ACTION ITEM:
Please tally every line in the listing below where the word "agent" appears, then give the number and nothing more.

GIVEN RECORDS:
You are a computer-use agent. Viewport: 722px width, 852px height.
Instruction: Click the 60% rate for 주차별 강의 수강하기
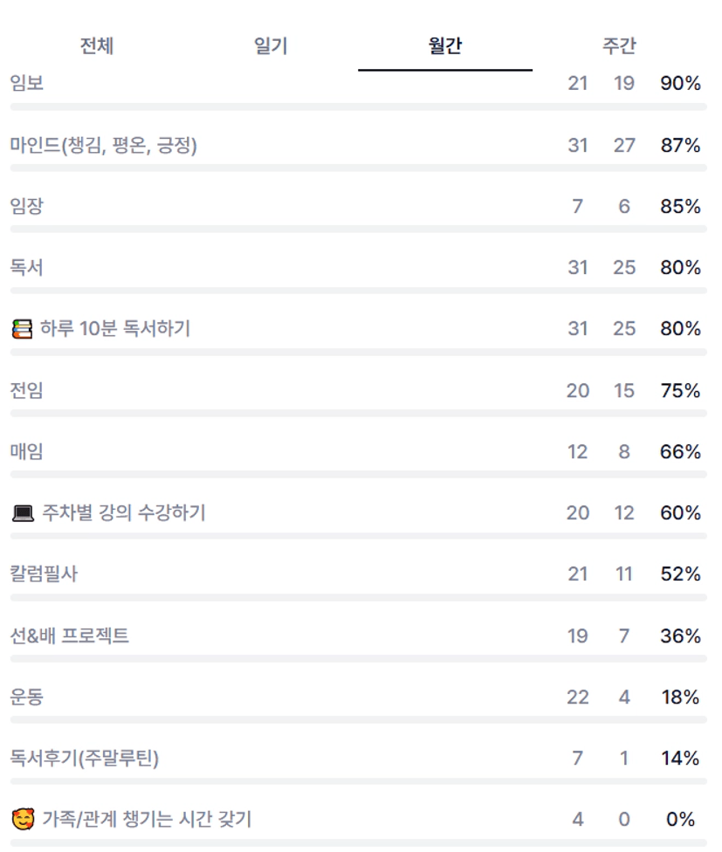[x=680, y=513]
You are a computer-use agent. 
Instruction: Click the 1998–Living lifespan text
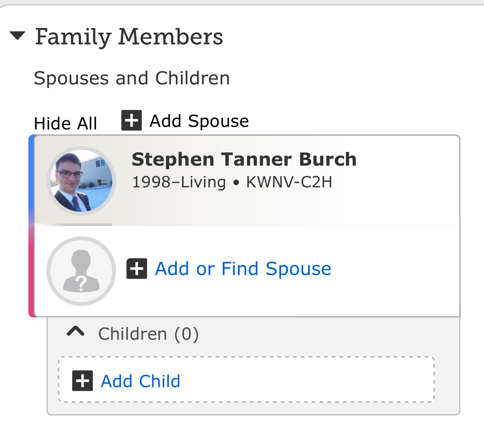click(179, 182)
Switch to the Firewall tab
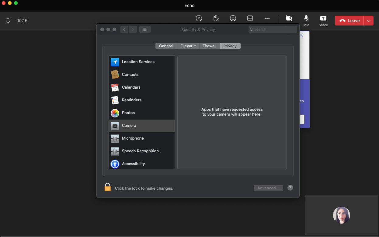Viewport: 379px width, 237px height. [209, 46]
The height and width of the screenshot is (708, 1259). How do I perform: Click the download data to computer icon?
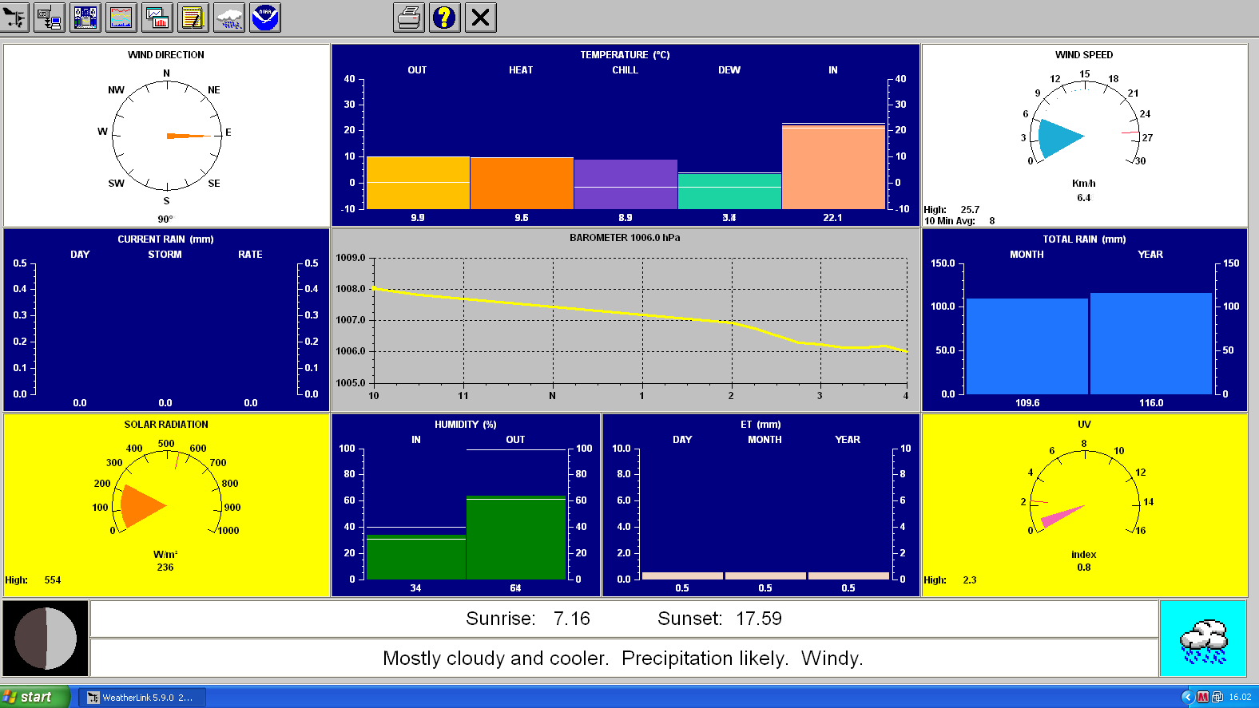tap(50, 18)
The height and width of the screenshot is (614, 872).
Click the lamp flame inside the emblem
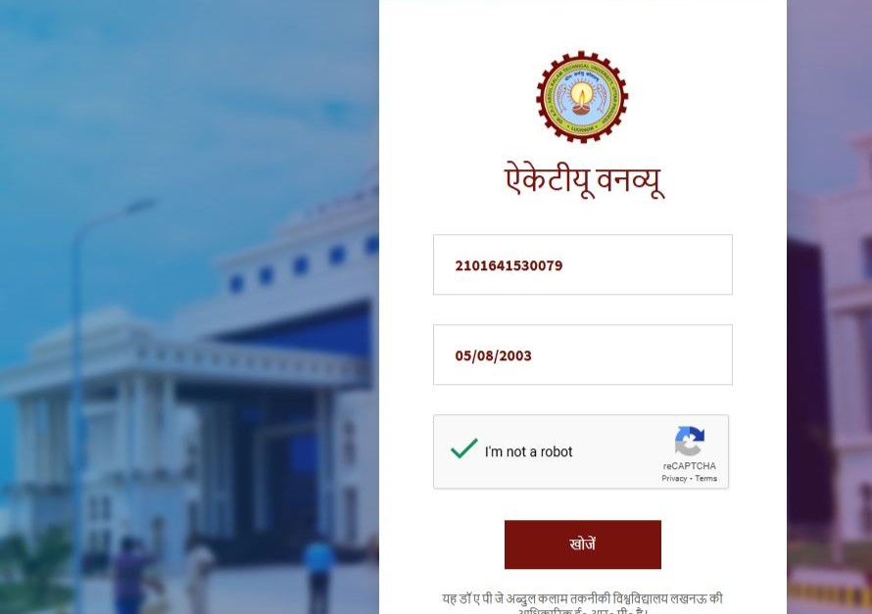tap(582, 94)
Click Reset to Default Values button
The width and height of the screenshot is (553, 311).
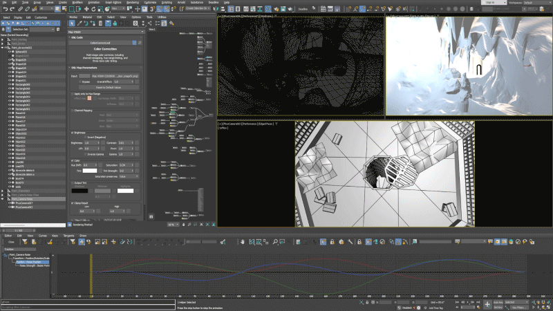pyautogui.click(x=108, y=87)
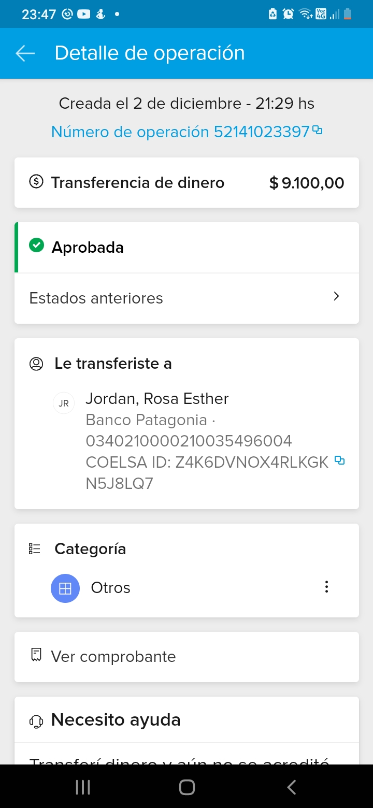Tap the Número de operación link
373x808 pixels.
coord(180,132)
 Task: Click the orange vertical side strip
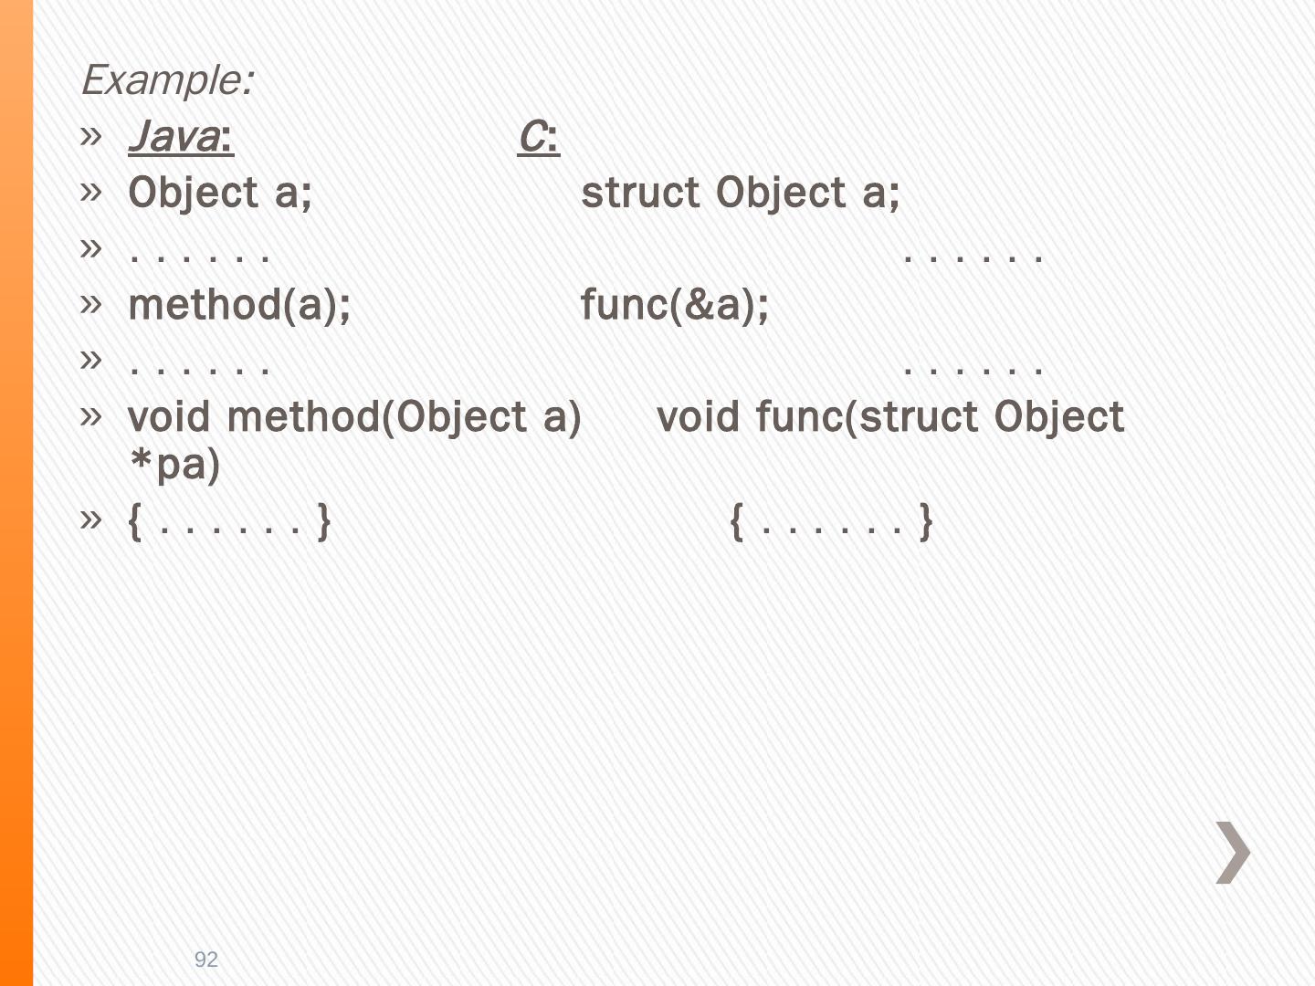point(16,493)
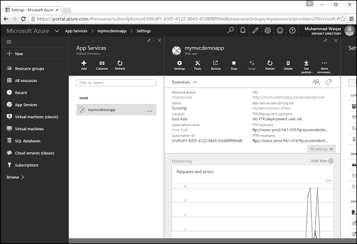This screenshot has height=244, width=357.
Task: Toggle the hamburger sidebar menu
Action: (9, 42)
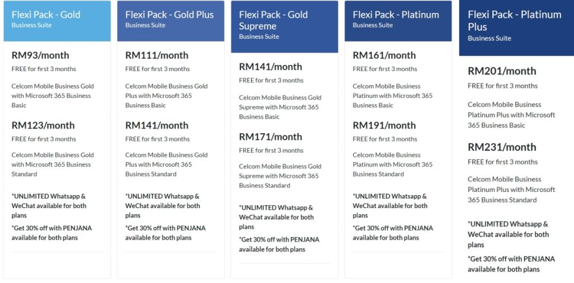This screenshot has width=574, height=283.
Task: Click Platinum Plus unlimited Whatsapp & WeChat note
Action: pyautogui.click(x=508, y=234)
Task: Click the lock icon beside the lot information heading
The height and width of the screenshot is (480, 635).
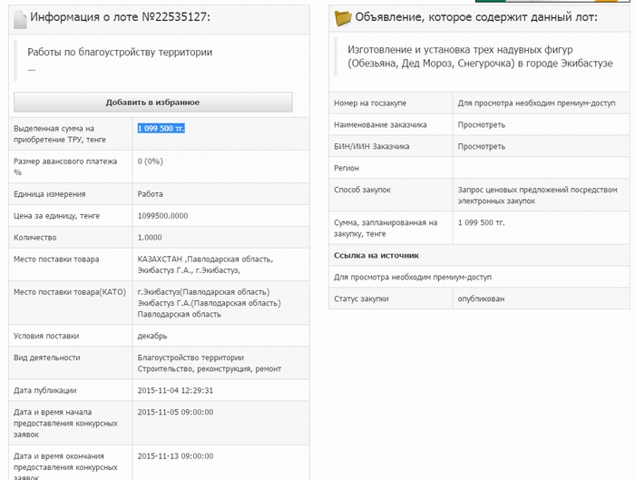Action: 20,18
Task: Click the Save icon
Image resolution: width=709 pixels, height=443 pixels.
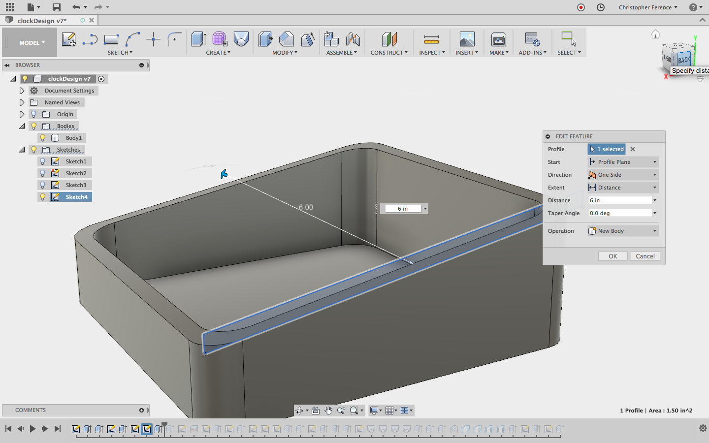Action: (57, 7)
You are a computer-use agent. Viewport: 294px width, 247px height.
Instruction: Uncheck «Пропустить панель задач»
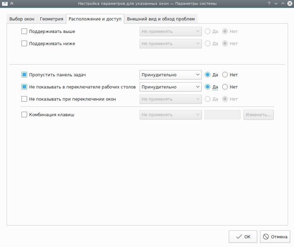[24, 75]
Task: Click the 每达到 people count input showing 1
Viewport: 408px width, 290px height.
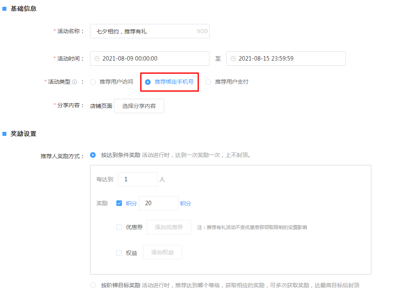Action: click(x=137, y=179)
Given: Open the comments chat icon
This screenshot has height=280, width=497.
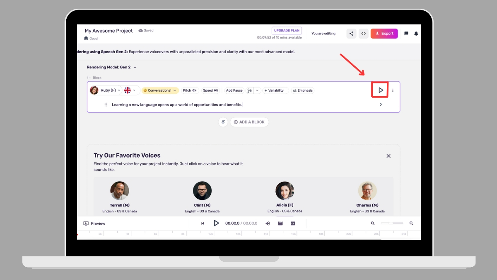Looking at the screenshot, I should (x=406, y=34).
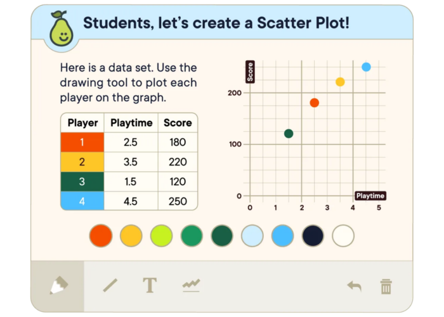
Task: Pick the pale blue color swatch
Action: [x=252, y=236]
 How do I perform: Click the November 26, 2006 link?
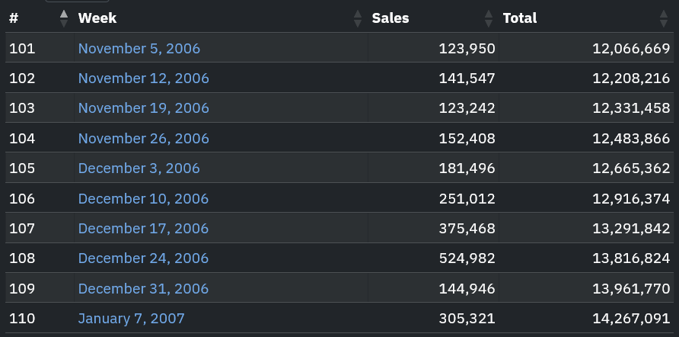143,139
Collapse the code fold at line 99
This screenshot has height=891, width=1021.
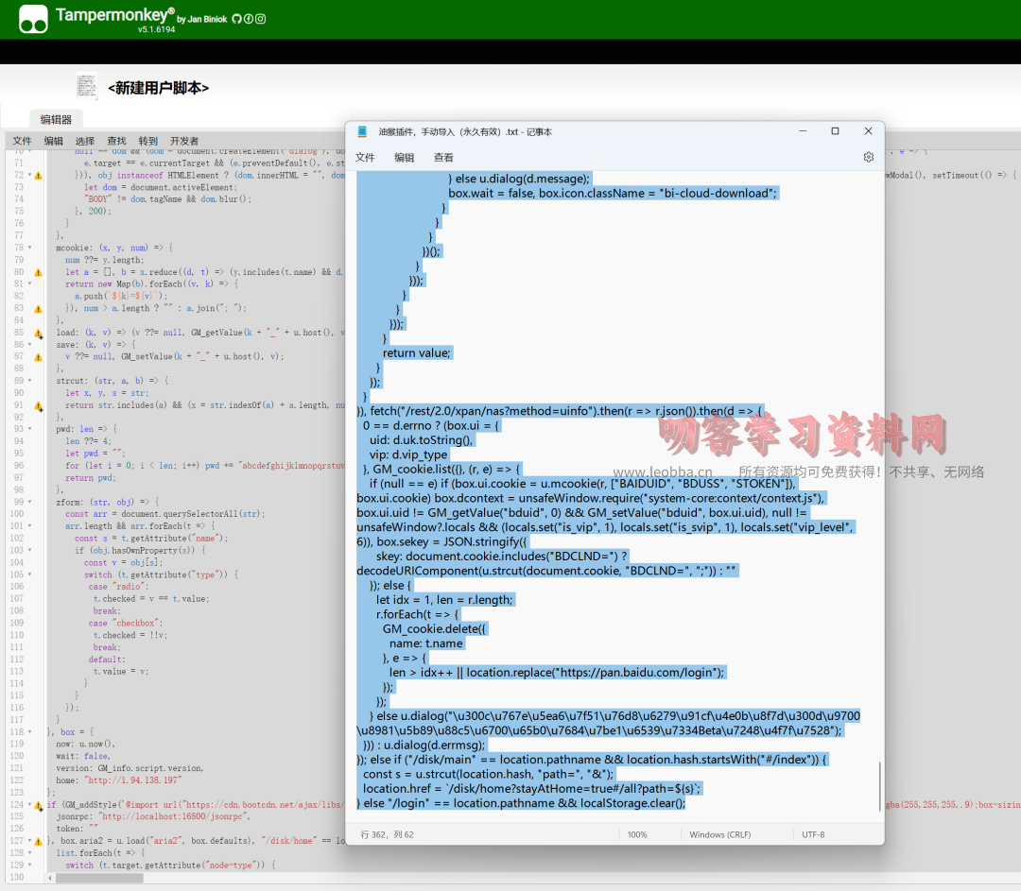pos(29,502)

REPLY TO THE EXERCISE:
3